Initial $\mathrm{pH}$ is ( see notes below line ):
$$\mathrm{pH_{init}}=14 - 0.5 ( \mathrm{p} K_\mathrm{b2} - \log{ [ \ce{Na2CO3} ]} )\\= 7 + 0.5 ( \mathrm{p} K_\mathrm{a2} + \log{ [ \ce{Na2CO3} ]} ) $$
because $\mathrm{p} K_\mathrm{a2} +
\mathrm{p} K_\mathrm{b2} = \mathrm{p} K_\mathrm{w} = 14 $ ( at $\mathrm{ 25\ ^{°}C}$ )
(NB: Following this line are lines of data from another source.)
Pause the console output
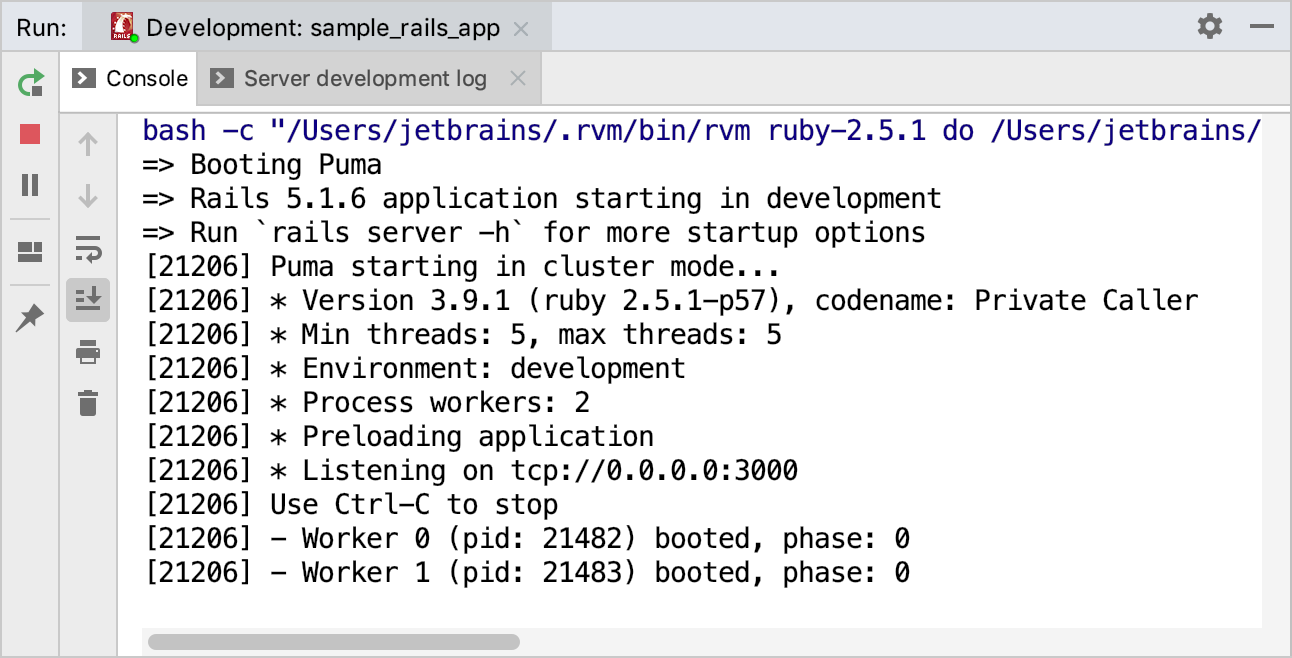This screenshot has width=1292, height=658. pyautogui.click(x=30, y=185)

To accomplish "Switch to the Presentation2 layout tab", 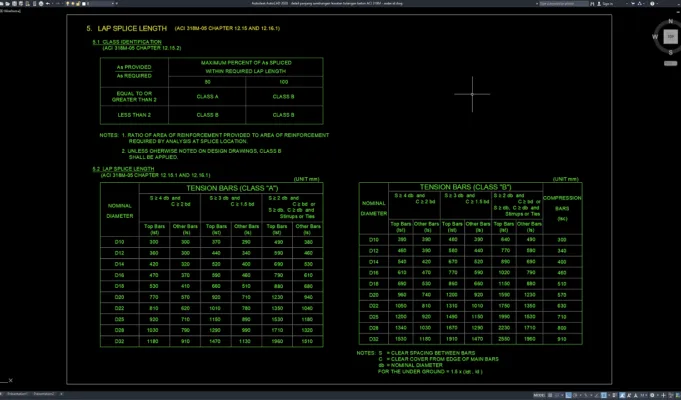I will [x=44, y=394].
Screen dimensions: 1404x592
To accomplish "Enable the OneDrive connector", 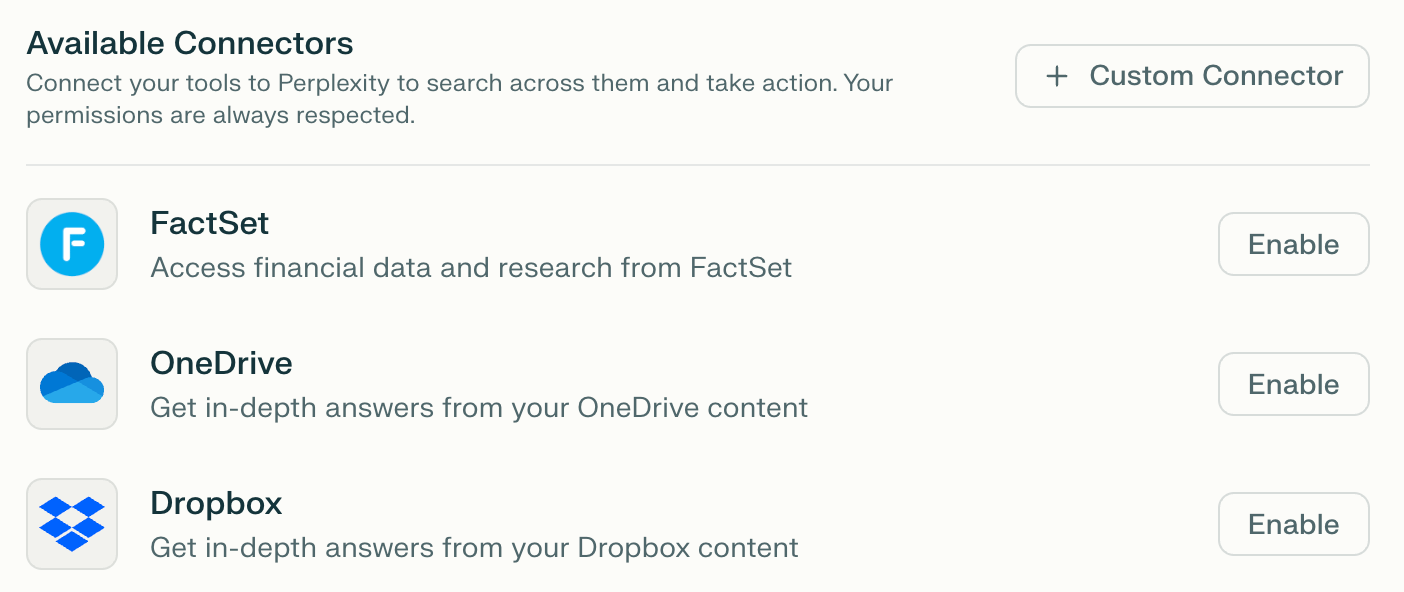I will tap(1293, 384).
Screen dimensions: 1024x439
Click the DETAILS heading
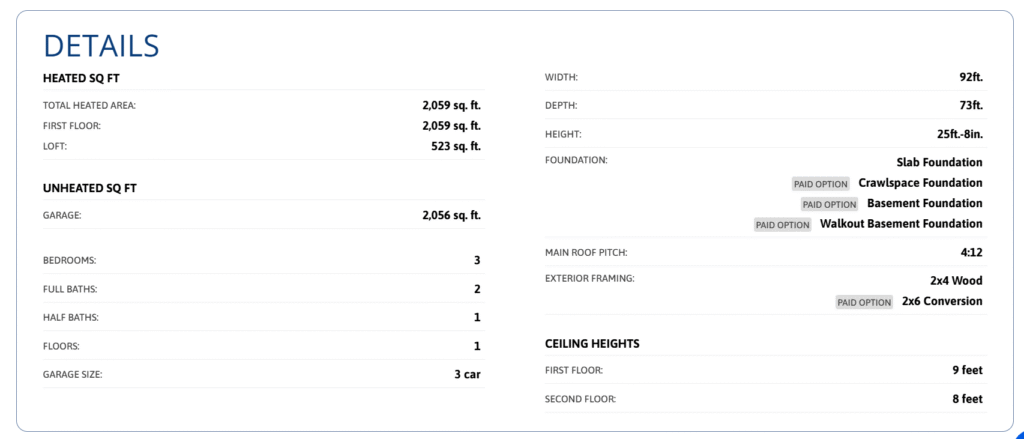[101, 46]
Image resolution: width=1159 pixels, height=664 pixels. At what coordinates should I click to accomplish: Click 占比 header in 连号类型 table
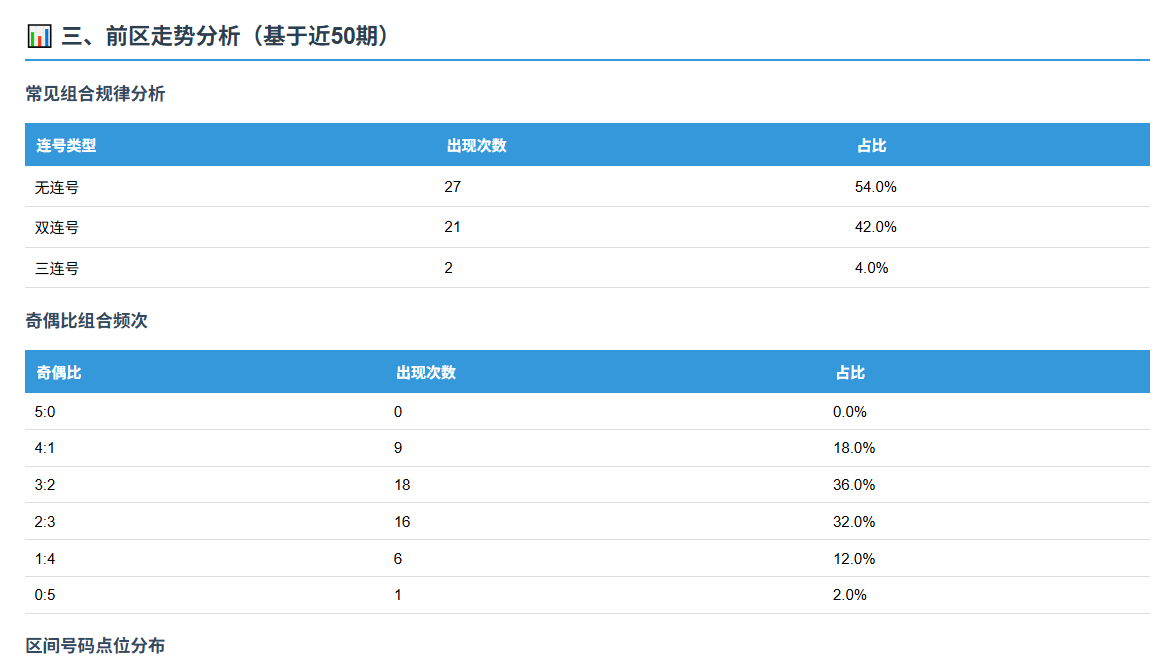point(871,145)
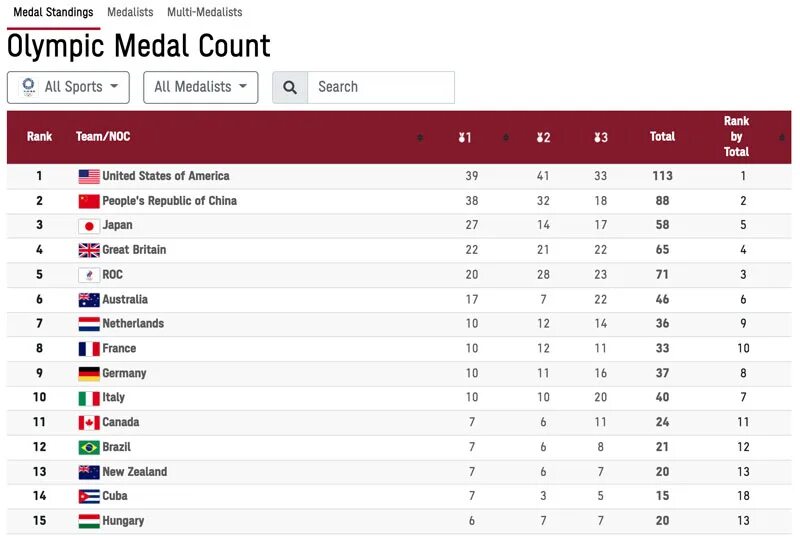Open the Great Britain team link

point(134,250)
As $ \mathrm{p} K_\mathrm{a2} = 10.329$:
$$\mathrm{pH_{init}}=12.17 + 0.5 \cdot \log{ [ \ce{Na2CO3} ]} $$
..and when some $\ce{OH-}$ is spent and $\ce{HCO3^-}$ is formed:
$$\mathrm{pH}=10.329 + \log \frac {[ \ce{CO3^2-} ]} {[ \ce{HCO3^-} ]}$$
From Henderson–Hasselbalch equation
$$\ce{pH} = \ce{p}K_\ce{a} + \log \left( \frac{[\ce{A^-}]}{[\ce{HA}]} \right) $$
If there is supposed all $[\ce{H+}]$ comes from acid dissociation and majority of acid is not dissociated, then :
$$\ce{pH} \overset{cca}=
\ce{p}K_\ce{a} - \ce{pH} - \log {[\ce{HA}]_\ce{total}}
$$
$$\ce{pH} \overset{cca}= \frac12 (
\ce{p}K_\ce{a} - \log {[\ce{HA}]_\ce{total}} )$$
Alternatively
$$\ce{pOH} = \ce{p}K_\ce{b} + \log \left( \frac{[\ce{BH+}]}{[\ce{B}]} \right) \\ \overset{cca}=
\ce{p}K_\ce{b} - \ce{pOH} - \log {[\ce{B}]_\ce{total}}
$$
Then
$$\ce{pOH} \overset{cca}= \frac12 (
\ce{p}K_\ce{b} - \log {[\ce{B}]_\ce{total}} )$$
$$14 - \ce{pH} \overset{cca}= \frac12 ( 14 -
\ce{p}K_\ce{a} - \log {[\ce{B}]_\ce{total}} )$$
$$\ce{pH} \overset{cca}= 7 + \frac12 ( \ce{p}K_\ce{a} + \log {[\ce{B}]_\ce{total}} )$$